For the first time US researchers have shown that not only genetics but a different level of developmental regulation called epigenetics impacts the innate drive of mice to exercise.
Corresponding author, Dr Robert Waterland, professor at the USDA/ARS Children's Nutrition Research Centre at Baylor and Texas Children's Hospital said: 'We study developmental programming, which refers to how the environment during development can have a long term impact on risk of disease…our earlier findings suggested that establishment of one's physical activity 'set point' can be affected by early environment, and that this may involve epigenetics.'
Epigenetics is more malleable than genetics and could potentially be altered to increase exercise activity. The scientists investigated a specialised class of neurons in the hypothalamus called AgRP neurons which regulate food intake.

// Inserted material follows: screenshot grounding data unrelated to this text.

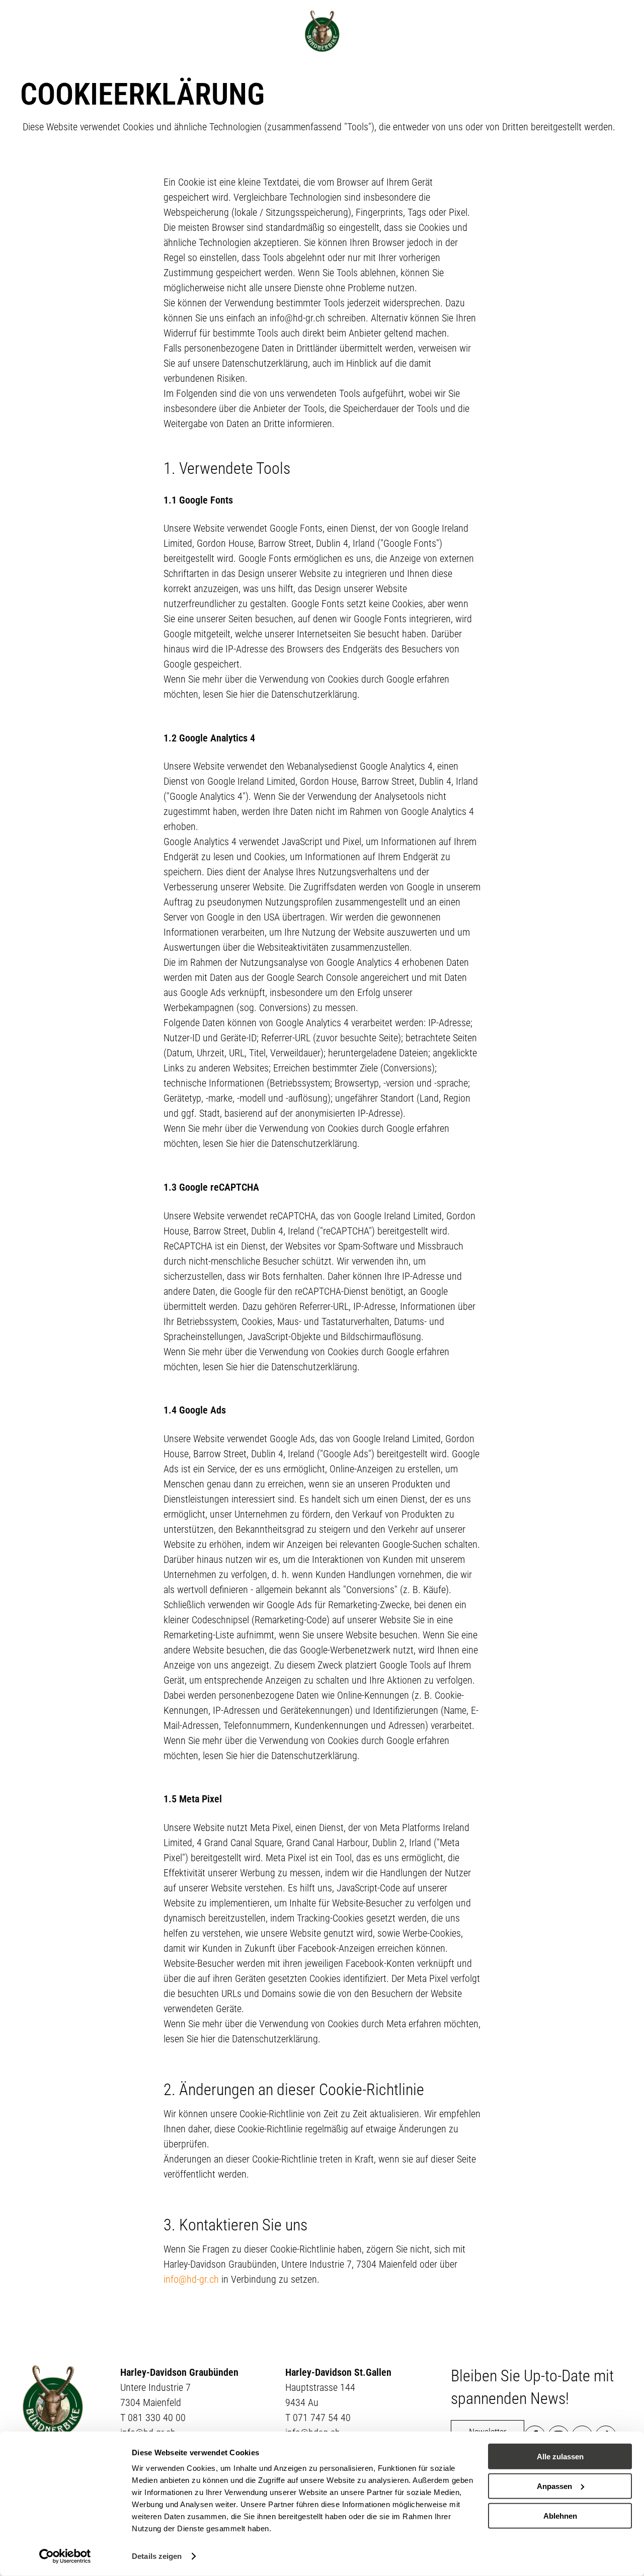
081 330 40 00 (157, 2418)
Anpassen (554, 2486)
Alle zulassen (560, 2456)
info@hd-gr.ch (191, 2279)
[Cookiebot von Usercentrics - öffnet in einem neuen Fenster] (65, 2556)
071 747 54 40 (322, 2418)
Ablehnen (560, 2515)
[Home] (322, 31)
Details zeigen (157, 2556)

They disabled a gene causing DNA methylation in the AgRP neurons of mice and then tested whether these changes in methylation altered the weight of the animals. Interestingly, they discovered that mice with the disabled gene were slightly heavier.
Intriguingly, the animals did not eat more food than the ones with unchanged DNA methylation. However, the researchers did find a major difference in spontaneous physical exercise. Measuring the distance that the mice ran on a running wheel showed that normal mice ran on average 6 kilometres per night, while the methylation-deficient ones only ran half as much, and thus lost less weight. Notably, the epigenetic changes seemed not to impact the physical ability of the animals to run, but the desire to exercise.
'Our findings suggest that epigenetic mechanisms, such as DNA methylation, that are established in the brain during fetal or early postnatal life, play a major role in determining individual propensity for exercise,' Waterland said. 'Nowadays, as decreases in physical activity contribute to the worldwide obesity epidemic, it is increasingly important to understand how all of this works.'
The work was published in Nature Communications.